His sentencing statement was short. A few minutes. He did not need to say much because he had a three-and-a-half-year documented record that the judge had already studied. Therapy. Restitution payments set aside before anyone ordered them. Volunteer work. Consistent, verifiable conduct that started long before his sentencing date was scheduled.

The judge had already made up most of his mind before Sherman opened his mouth.

That is the point most defendants miss. Sentencing is not the moment to make your case. The case gets made in the 18 to 36 months before you walk into that courtroom.

What happens when you wait until sentencing week

The executive I spoke with this week had been on our webinars. He had heard this exact framework. He knew about the Straight-A Guide, the framework my partner Michael Santos developed that is now inside every Bureau of Prisons facility. He knew about incremental daily action, accountability, building a record.

He did none of it.

He spent months telling himself his lawyer was a former U.S. attorney and his letters were strong and the judge would see him differently. Then the judge started speaking and it hit him: he had wasted 18 months of preparation time.

He is now blaming the judge. Blaming the lawyer. I told him directly: you knew what to do. You had heard it. You chose not to do it.

What to do before your next court date

Pick one thing you can do today or this week that a judge could verify without guessing. Not a plan to do something. The thing itself.

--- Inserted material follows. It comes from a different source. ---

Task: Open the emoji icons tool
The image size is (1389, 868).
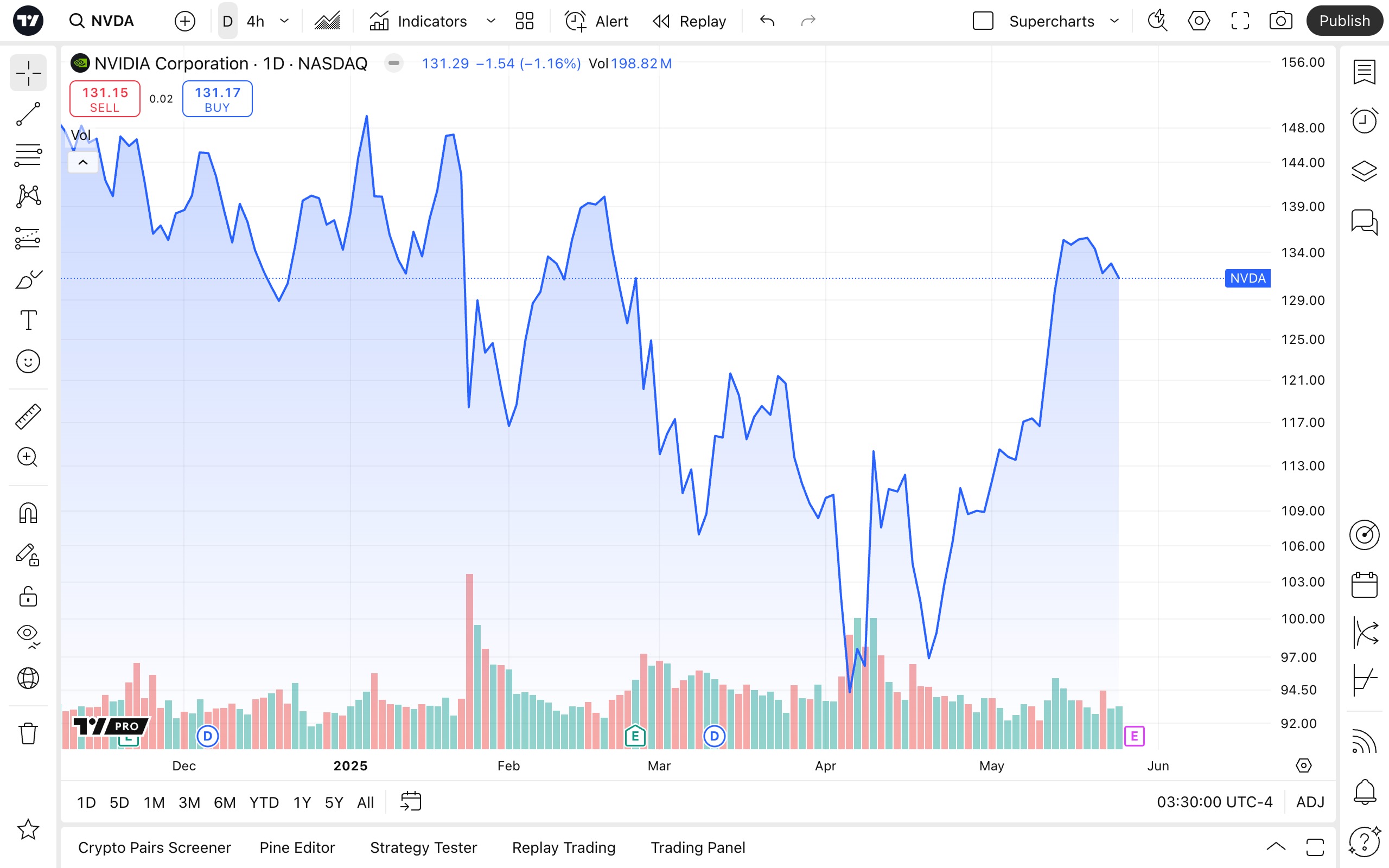Action: coord(28,362)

Set aside $500 toward restitution. Show up to an AA meeting and get the slip signed. Start the volunteer hours. Begin therapy with a licensed counselor and keep the appointment receipts. Take the part-time job. Drive for Uber. Start the business.

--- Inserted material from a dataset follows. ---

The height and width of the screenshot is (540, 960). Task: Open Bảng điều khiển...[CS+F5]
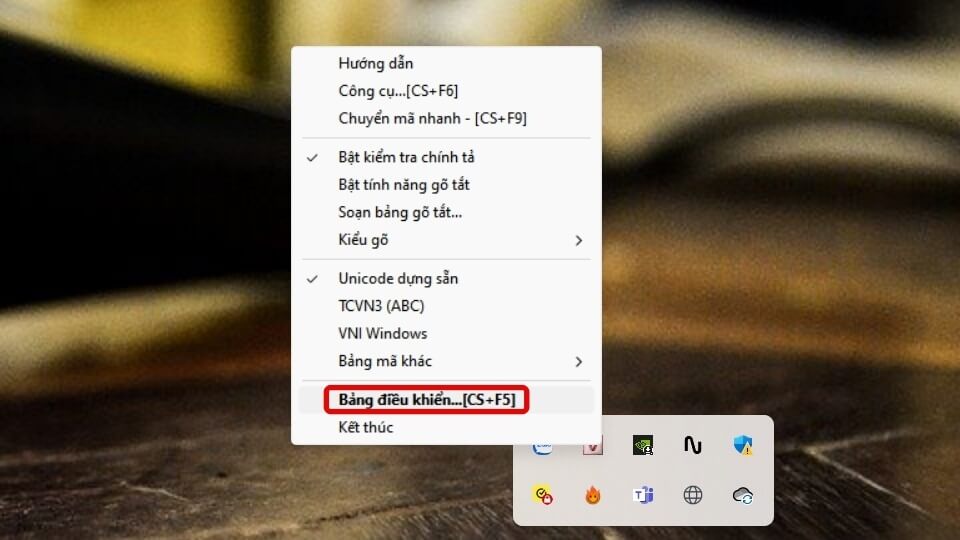(x=426, y=400)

Then tell your lawyer what you did and ask where you can do more.

The defendants who come out of this with shorter sentences are not the ones with the best lawyers or the most polished statements. They are the ones who spent the 18 months before sentencing building something a judge could read, verify, and trust.

A statement rehearsed in a mirror is not that. A three-year record of consistent conduct is.

Justin Paperny

If you want to talk through where you are and what you can still build before your date, schedule a call with our team.

FAQs

How far in advance should I start preparing for federal sentencing?

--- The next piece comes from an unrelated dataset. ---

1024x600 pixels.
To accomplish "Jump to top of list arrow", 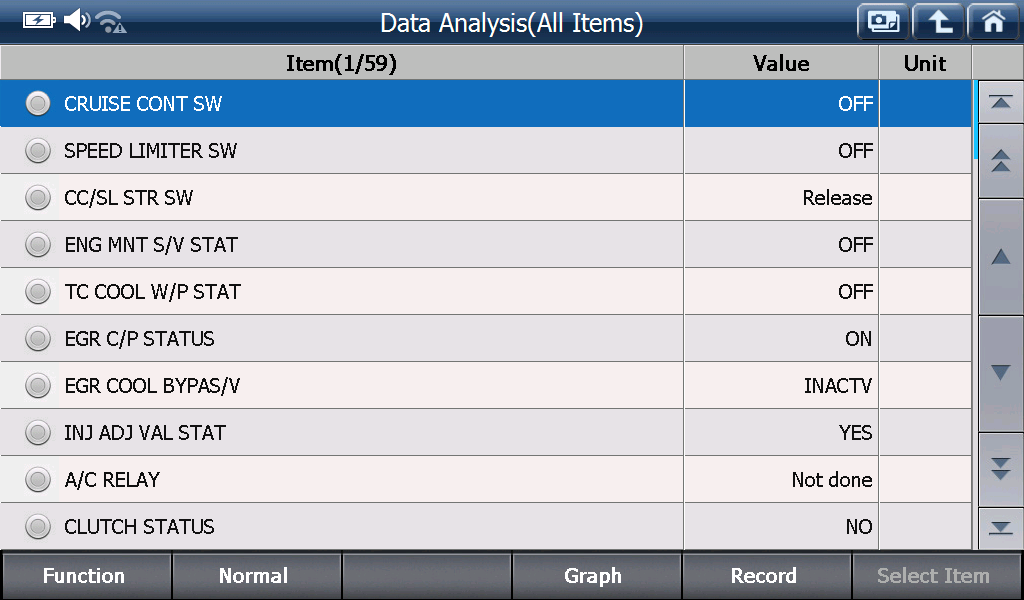I will point(1000,102).
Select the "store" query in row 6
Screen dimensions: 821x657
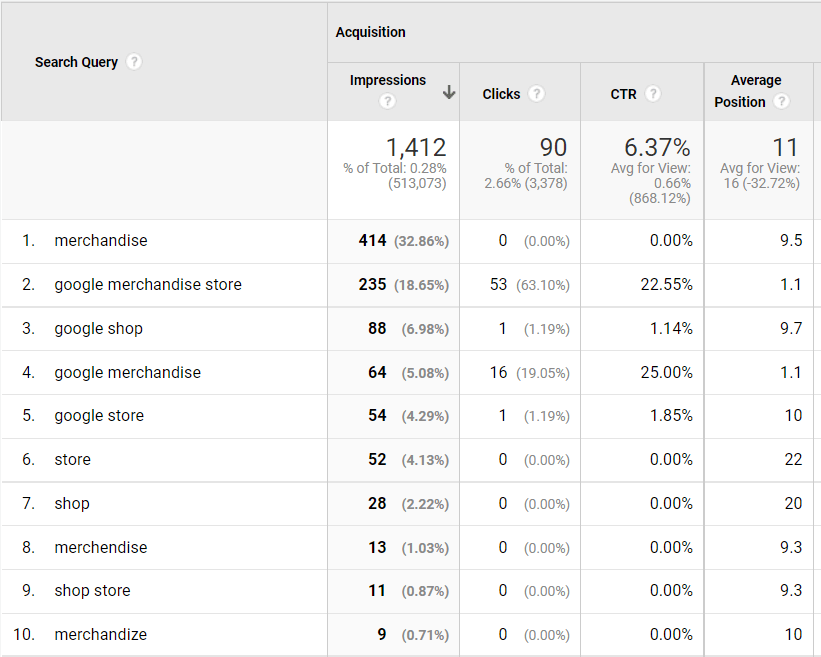(72, 459)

As early as possible. Richard Sherman started three and a half years before his hearing. The executive in this piece had 18 months and used none of them. There is no minimum, but the longer your documented record of verifiable conduct, the more a judge has to work with. If your sentencing date is two months away, start today. You cannot get the time back, but you can stop wasting what is left.

Is a rehearsed allocution statement enough to get a lighter sentence?

No. A rehearsed statement without a record behind it can actually hurt you. Judges hear hundreds of apologies a year. What separates the ones they believe from the ones they dismiss is whether the defendant’s behavior before the hearing matches the words coming out of his mouth. The statement matters, but only when it summarizes actions already taken, not promises still being made.

What counts as verifiable conduct a judge can review before sentencing?

Anything with a paper trail. Restitution payments, even partial ones, made before the court ordered them. Therapy attendance receipts. Volunteer hour logs. Employment records. Letters from counselors, employers, or program coordinators who can speak to specific behavior they observed. The key is that someone other than you or your attorney can confirm it happened. Talk to your defense attorney about what documentation to compile and how to present it.

My lawyer says he will handle everything at sentencing. Should I still prepare on my own?

Yes. Your lawyer handles the legal argument. The 3553(a) factors, the guideline calculations, the objections to the PSR. That is their job and they should do it well. But the personal conduct record, the specific self-accounting, the restitution gesture, the allocution statement itself; those have to come from you. No attorney can manufacture 18 months of verifiable behavior in a five-minute speech. The members we work with who get the best outcomes are the ones whose lawyers had something real to point to because the defendant built it.